Writing in their blog moneyandbanking.com, Stephen G. Cecchetti a professor of international economics at Brandeis University in Waltham, Massachusetts, and Schoenholtz, noted that China's stock market is now the world's second-largest behind the US in terms of market capitalization of domestic issues.

"In the year to June 12, when stock prices peaked, valuations on China's domestic exchanges skyrocketed, rising by more than 150 percent. However, in the past few weeks, prices have plunged, wiping out about $2 trillion of market capitalization. Nevertheless, equity valuations remain at roughly double the year-ago level. All of this extraordinary volatility has occurred despite intensifying efforts by Chinese policymakers to stabilize the market," wrote Cecchetti and Schoenholtz.

"In a large market like China's you are dependent upon the behavior of private investors. It's hard for government action to lead to stability," Schoenholtz said. "The success of China's stock market will depend on the government being able to tolerate volatility."

Sohn believes the government needs to become less involved now. "The government should step back and let the market do its work unless disorderly conditions come back. We tend to focus on the recent setback. But the overall market is still up about 70 percent from a year ago and the best performing market in Asia. Isn't that good enough?" he said.

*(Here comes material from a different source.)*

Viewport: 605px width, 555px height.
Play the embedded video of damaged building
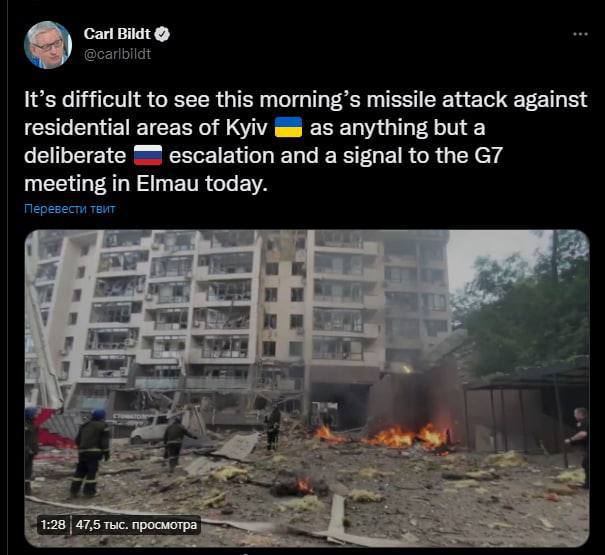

In looking for clues to the impact the stock market turbulence may have on China's economy, economists note that the market doesn't represent a major part of the overall economy.

"It's not clear that the market is that big a part of the Chinese economy," said Schoenholtz.

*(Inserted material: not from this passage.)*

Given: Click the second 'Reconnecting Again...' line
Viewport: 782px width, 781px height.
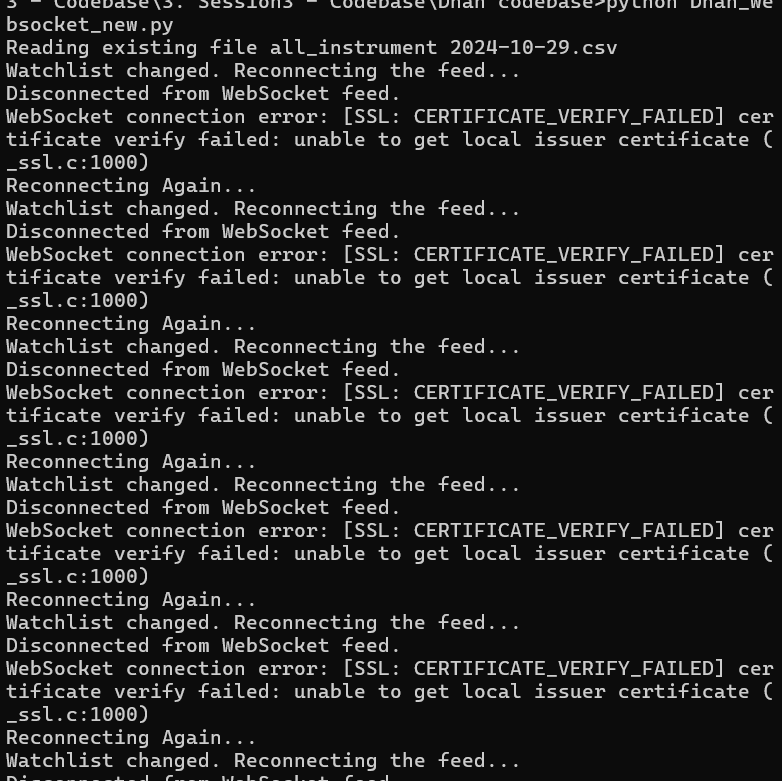Looking at the screenshot, I should [131, 324].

"The recent setback in the stock market should have minimal impact on the overall economy. Only a very small fraction of the Chinese economy is affected by the market," said Sohn.

Writing for the online magazine Slate, Stephen S. Roach, a faculty member at Yale University and former chairman of Morgan Stanley Asia, also discounts a serious shock to the Chinese economy from the market chaos.

"Consumption is only 36 percent of its GDP (gross domestic product)-literally half that in the US, where consumer demand growth has been more than halved over the post-bubble period of the past seven years. While speculators who were borrowing on margin to buy stocks will undoubtedly feel pain as the Chinese bubble bursts, these impacts are likely to be limited. China, with its still-embryonic consumption sector, and without an American-style overhang of household debt, is unlikely to suffer from the wrenching balance-sheet recessions that afflicted the United States and Japan," Roach said.

Last week, Olivier Blanchard, the International Monetary Fund's economic counselor and director of research department, said the stock market plunge will have little effect on the world's second-largest economy.

"The bubble has burst…. And that's potentially worrisome. How worrisome is it? We don't think very much," he said, explaining that the capitalization of the Chinese stock market in the GDP is much smaller than in countries such as the US, therefore less effect on the overall economy.

"My sense is that Chinese people should be used to the wild gyration of the stock market. This is not the first one. It may not be the last one. So I think it's very much a sideshow," he said.